Merry Christmas And Happy Hanukkah

I am having close to a perfect Christmas, even though I have been ill with a virus. I probably have viral pneumonia, but I got everything done anyway - and I will be better soon.

It seems so appropriate that this year Hanukkah starts today. This coincidence is the perfect Judeo-Christian metaphor - the rededication of the temple to its proper purpose begins as God enters the world. Man does not have what he needs to have to accomplish the rededication, but the deficit is made up by God's power, grace and mercy.

I'm sorry if I'm offending anyone, but I have never been able to understand Judaism and Christianity as separate religions. It's sort of like declaring that your heart has a separate existence from the rest of your body. I think of Jesus as coming to open a new door into the Kingdom rather than closing the old one.
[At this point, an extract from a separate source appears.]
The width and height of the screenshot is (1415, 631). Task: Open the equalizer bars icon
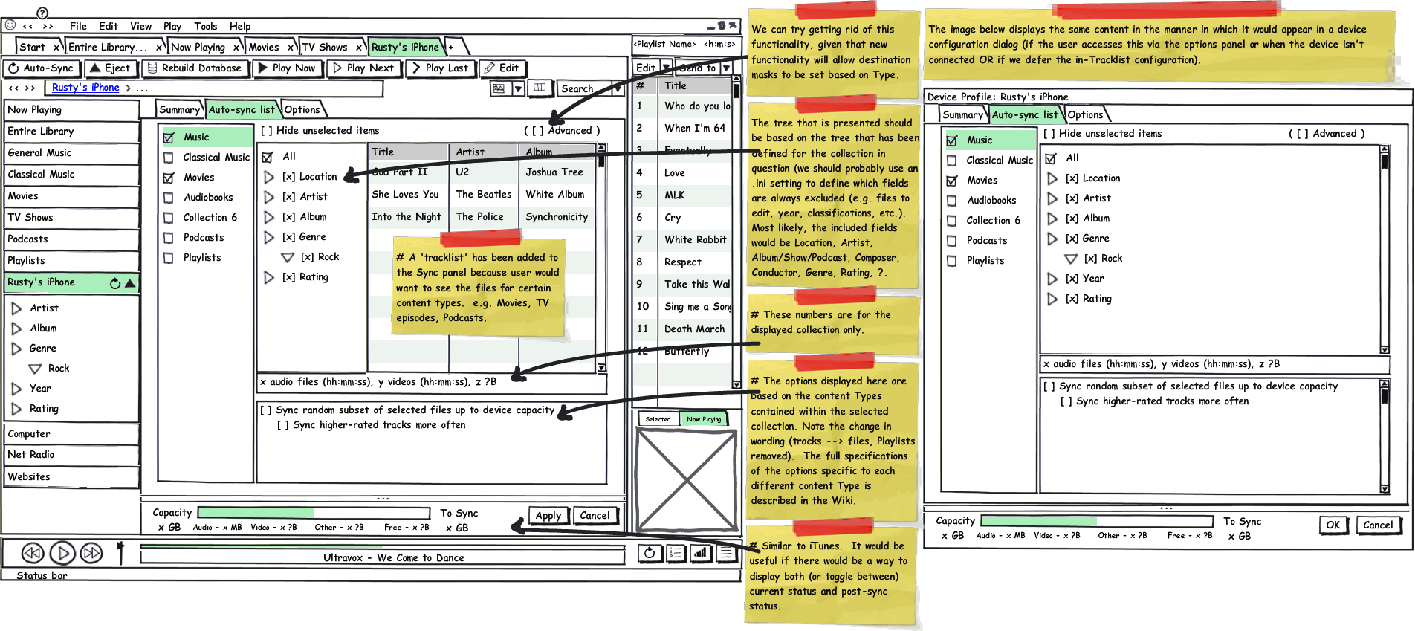point(700,553)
I hope you and your family and friends are having a wonderful time as well. Last night Chief No-Nag and I went to the 8 o'clock mass, and it was wonderful. The Anchoress has been writing that she thought the Catholic church was experiencing a renewal and strengthening, and I kept thinking that I had not noticed that the Catholic church needed this sort of renaissance. Well, after last night I might have changed my mind. There was a different sense to it in some way that I can't describe. It was very grave and solemn and serious, like joy distilled into purpose.

I don't know if you have ever been to a Quaker meeting, but that is the only way I can describe it. We prayed the liturgy in the unity of the Holy Spirit. There is great strength in a liturgy, but of course it does offer the opportunity to go through the motions and say the words without reflecting on them. Well, last night there was none of that.
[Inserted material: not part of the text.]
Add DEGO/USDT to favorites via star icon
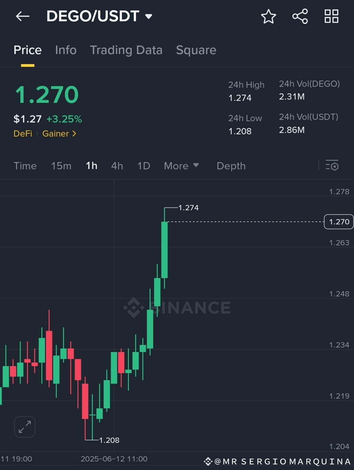 click(x=268, y=16)
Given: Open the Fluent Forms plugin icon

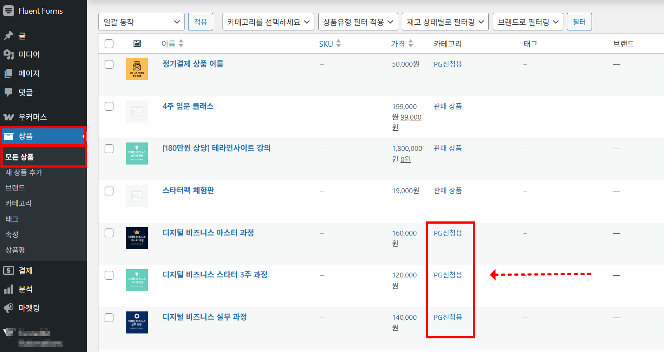Looking at the screenshot, I should (9, 10).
We prayed for the troops and we prayed for all those suffering, ill, bereaved or alone. We prayed for the world. This time of year is joyous, but being with your family and friends makes you more aware of all those who are suffering or alone. There is such a vast dichotomy between the experiences of those on each end of that continuum. This sense can oppress us into a willful turning away from those who suffer, or it can draw us into a more intensely dedicated effort to reach out to them. Last night we joined the ends of the continuum into a circle in prayer (Sigmund, Carl and Alfred have been writing very strongly and very well about prayer lately). God's coming into the world has purpose, and that purpose is to relieve suffering and to offer hope, consolation, wisdom and guidance through our sorrows and into joy. Salvation is not an empty word.
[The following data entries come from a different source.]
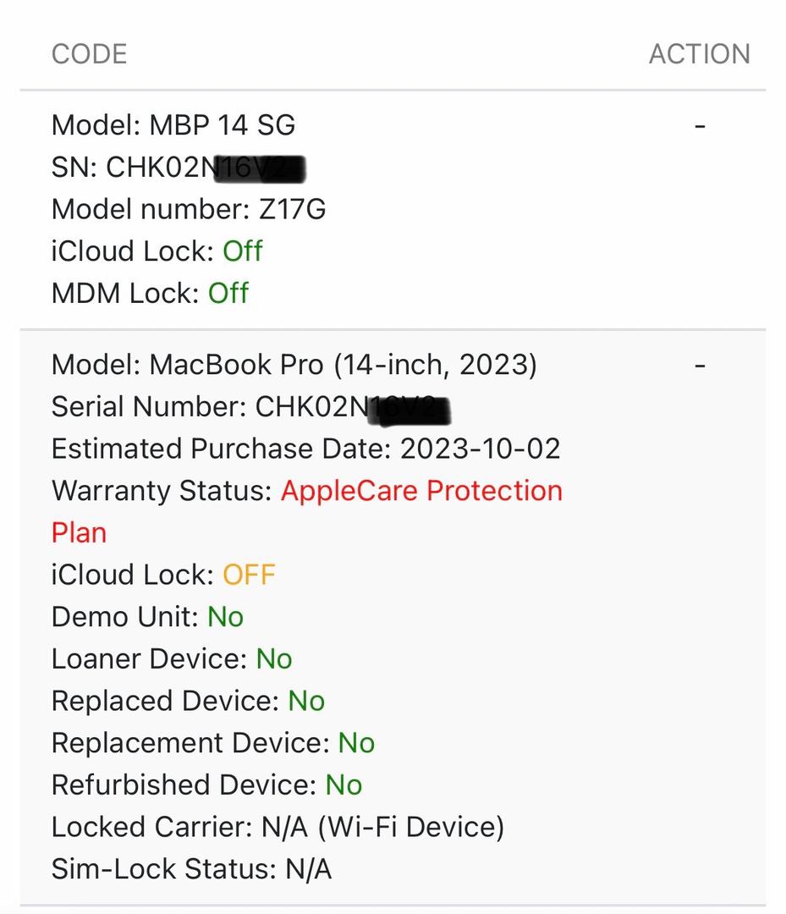Image resolution: width=786 pixels, height=914 pixels.
Task: Click the MDM Lock 'Off' status
Action: pyautogui.click(x=228, y=293)
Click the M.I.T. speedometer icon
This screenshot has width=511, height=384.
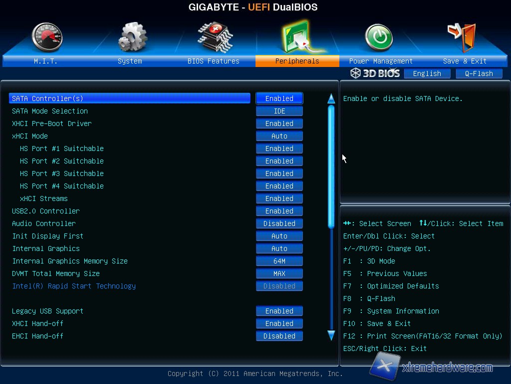46,38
May the strength and consolation of the Lord be with you today. May the unity of the Holy Spirit be open to you.

And what do I mean by the unity of the Holy Spirit? Last night a strange thing happened. I don't take Communion in the Catholic church because I am not Catholic; during Communion I pray. I had just raised my head and was getting up when a woman in the pew in front of me got up, turned around, and opened her arms with the most radiant smile. She embraced me and said "I hope you will be better soon". I told her that I believed I would be.

I had just been praying for enough healing to do something that I have been asked to do and which I am not presently capable of doing. Chief No-Nag asked me on the way home how I knew her, and he was a bit shaken up when I explained that I had never met her. I am not visibly impaired, and even though I was a bit creaky last night she could not have noticed anything since she was in front of me.


Comments:
Thank you for a lovely post. Perhaps when we had the (fantasied) leisure of self-indulgence during the 80's & 90's "end of history", we could spend time arguing over our Jewish-Christian differences, but when we face real danger, an existential threat to all we hold dear, we notice our similarities are so much greater and more powerful than our differences.
Merry Christmas and have a Happy and Healthy New Year.
 
Merry Christmas!

Donnah@Florida Cracker
 
Have a very Merry Christmas Mama!!!
 
No one does it better that you, MOM- no one.

The coming year will be a good- and deserved- one.

Merry Christmas.
 
Merry Christmas Mom. I hope you weather the virus well and I wish you and yours many blessings!!!